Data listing
* * * * *

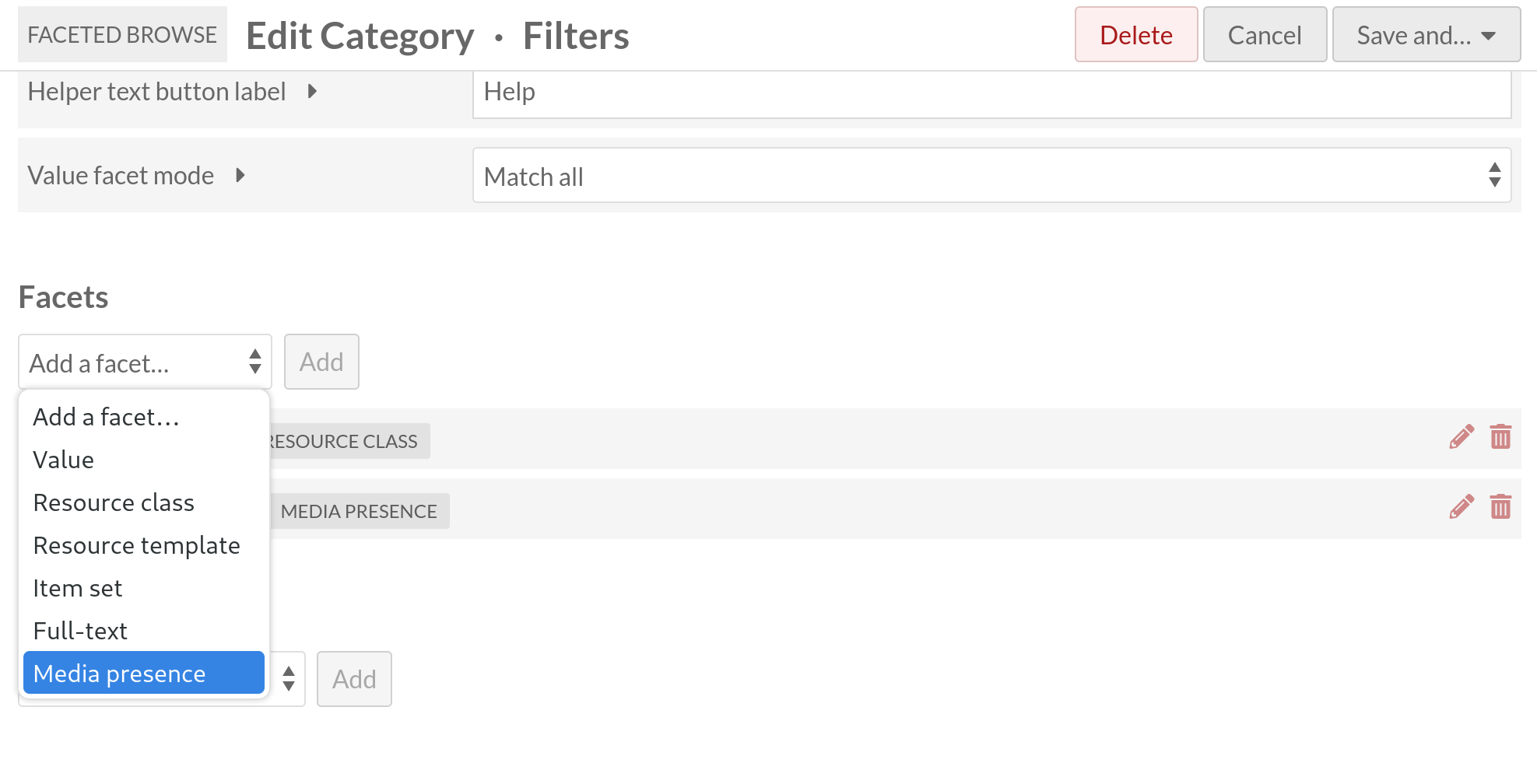Click the Cancel button
The height and width of the screenshot is (784, 1537).
[x=1265, y=35]
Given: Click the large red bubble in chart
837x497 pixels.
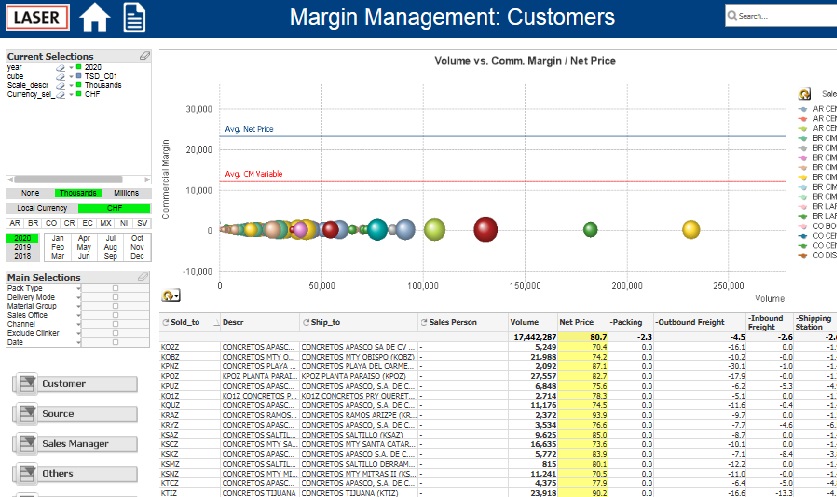Looking at the screenshot, I should point(485,230).
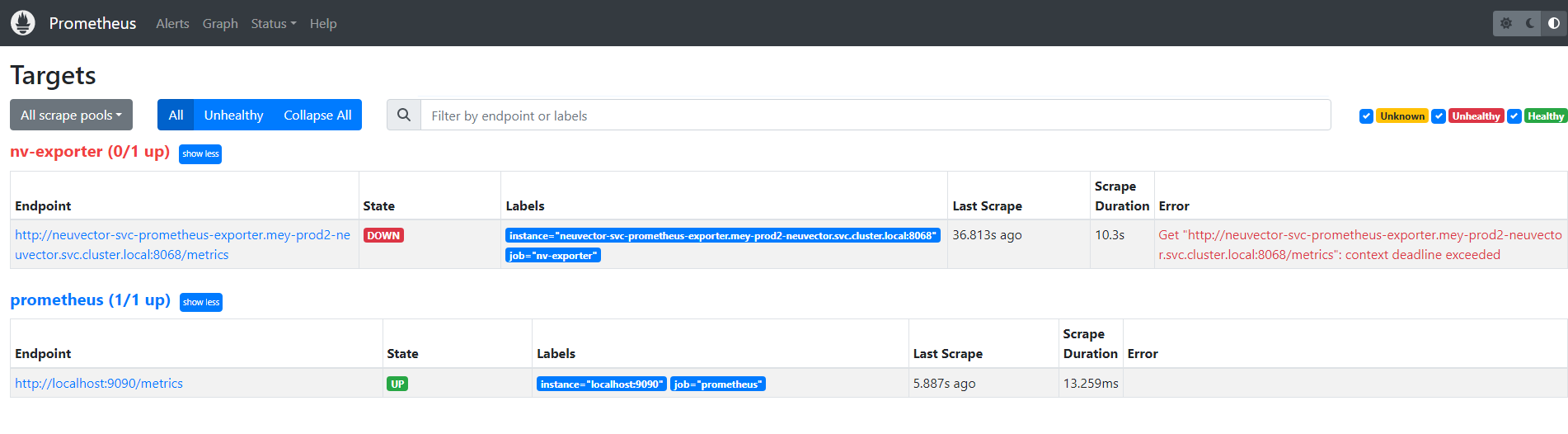Screen dimensions: 1568x434
Task: Expand the Status menu in navbar
Action: pyautogui.click(x=273, y=24)
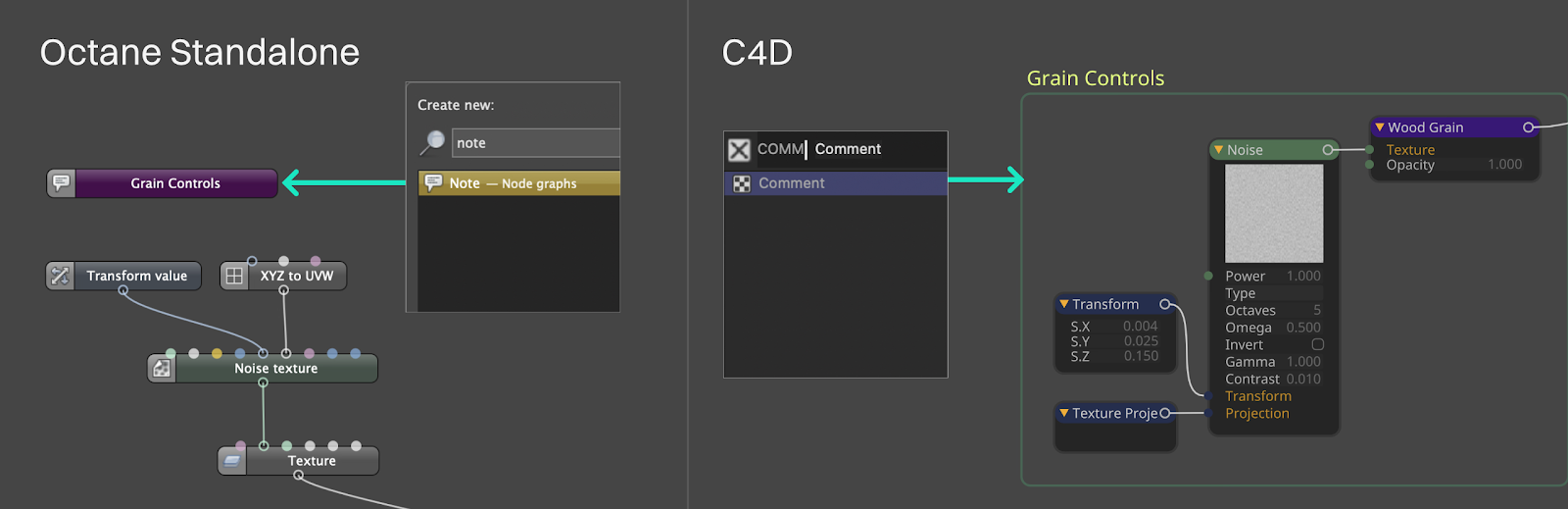The width and height of the screenshot is (1568, 509).
Task: Select the purple Grain Controls note node
Action: click(x=175, y=183)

* * * * *

Stated problem>
Please rewrite all the items above, changing "red" to "green" and keeping everything else the same. Leave the pictures out of your answer.

Exercise output>
Click the Cancel button
The height and width of the screenshot is (784, 1537).
[x=1265, y=35]
Given: Click the large green bubble in chart
837x497 pixels.
Looking at the screenshot, I should point(485,230).
Screen dimensions: 1568x434
Task: Expand the Status menu in navbar
Action: pyautogui.click(x=273, y=24)
The width and height of the screenshot is (1568, 509).
Task: Select the purple Grain Controls note node
Action: click(x=175, y=183)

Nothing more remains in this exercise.